埼京線、なぜ遅延・満員電車が改善しない? 歴史・ダイヤ・沿線人口から考える

■意外に歴史が浅いJR埼京線

埼京線をはじめ、京浜東北線、宇都宮線、高崎線、川越線、東北新幹線、上越新幹線、北陸新幹線といった多くの電車が乗り入れる大宮駅。東日本の玄関口として発展を遂げている。(photolibrary)

  JR埼京線は埼玉県から東京都内へ通勤する人々にとって、なくてはならない路線の一つである。列車が池袋駅、新宿駅、渋谷駅などの巨大ターミナルを経由することから、首都圏の鉄道路線のなかでも屈指の混雑度で有名であり、1日の利用者は約70万人ともいわれるため、朝のラッシュ時には乗客がすし詰め状態になることが多い。

 埼京線の歴史は意外に浅く、今から約39年前、1985年に開業した。沿線の住民に対し、東北・上越新幹線の建設の見返りとして建設されたためである。当時、新幹線の騒音は公害問題の一つに挙げられており、通過するだけの地域にはメリットがなく、建設反対の運動も怒った。そこで、沿線の利便性を高めるために埼京線の建設が決まったのである。

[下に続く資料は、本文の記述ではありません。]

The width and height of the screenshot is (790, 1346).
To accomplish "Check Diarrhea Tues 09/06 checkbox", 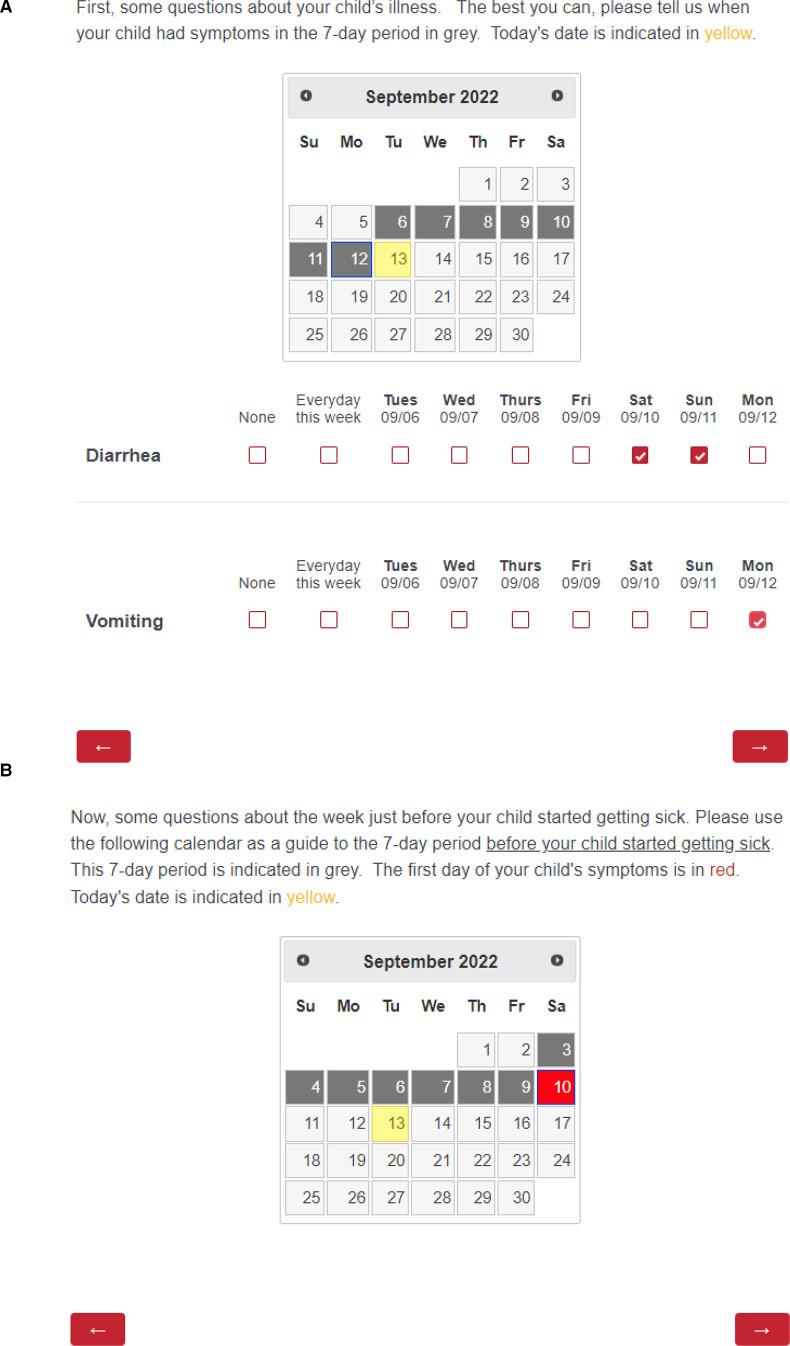I will [x=400, y=455].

 埼京線が完成したことで、首都圏の通勤事情は飛躍的に改善された。当初からJR川越線を電化したうえで直通運転が行われ、当初は池袋駅が終点だった。翌年には新宿駅まで延伸。そして2002年には大崎駅まで延伸されて、同時にりんかい線との直通運転が始まり、2019年は相鉄線にも直通。首都圏の路線ネットワークとして欠かせない存在になっている。

■埼京線、なぜ遅延が起こるのか

 そんな埼京線が遅延したり、止まったりすると、なにぶん利用者が多いため大混乱に陥る。遅延の理由は様々なケースがあるが、埼京線が湘南新宿ラインと一部の線路を共用して運行されている影響も大きい。湘南新宿ラインが止まると、埼京線が巻き添えを食って遅れてしまうのである。もちろんその逆パターンもあるのだが。

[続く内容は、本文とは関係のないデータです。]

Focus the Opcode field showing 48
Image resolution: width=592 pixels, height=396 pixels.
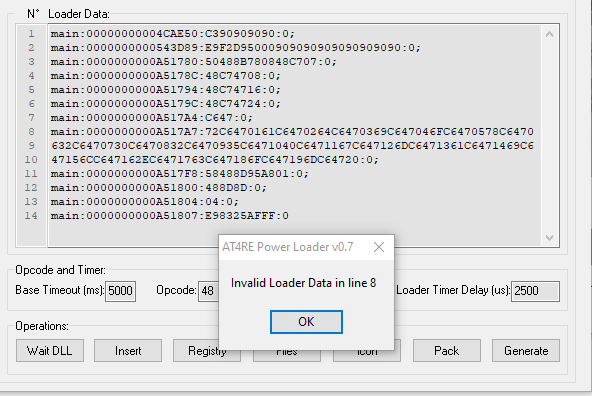pyautogui.click(x=208, y=291)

 また、記者が実際に遭遇した例があるが、痴漢が発生したせいで列車が遅れることもあるようだ。埼京線は国内有数の痴漢発生率という不名誉な称号を得ているが、今年5月27日は痴漢を行った男が線路内に立ち入って逃亡を図ろうとしたため、列車が止まってしまったことがある。犯人は約3ヶ月後に逮捕された。

 直通する川越線の問題もある。川越線は1985年に大宮駅~日進駅間が複線化されたが、それ以外は単線なのである。そのため、途中駅で上下列車の交換をする必要がある。さらに、途中に荒川を渡るルートのため、強風や大雨で遅延が発生しやすい。川越線は単線にも関わらず国内有数の輸送量を誇っているため、複線化はたびたび議論になるが、現状では進展が見られない。

 加えてJR東日本の「路線別利用状況」によれば、埼京線の平均通過人員は開通当初の1987年度では赤羽線(池袋~赤羽間)で約83,000人、東北本線支線(赤羽~大宮間)で約60,000人だったが、2022年度:赤羽線で約120,000人、東北本線支線で約100,000人と増加している。それに2024年の埼京線沿線の公示地価は、平均で186万5,805円/m²(坪単価約616万7,950円/坪)となり、前年から6.33%の上昇を示しているように、人口増加や定住者は増加傾向だ。これからも沿線の人口が増えていくとなるとさらに混雑は増していくだろう。


  様々な課題を抱える埼京線だが、今後、羽田空港アクセス線が建設された際は、羽田空港の駅に乗り入れる計画もある。実現すれば沿線の利便性が高まり、沿線人口の増加や、駅前の活性化が図られるとみられる。現時点で東京ビッグサイトや観光地川越へのアクセス路線としても機能している埼京線。今後、重要度がますます高まっていくことは間違いなさそうである。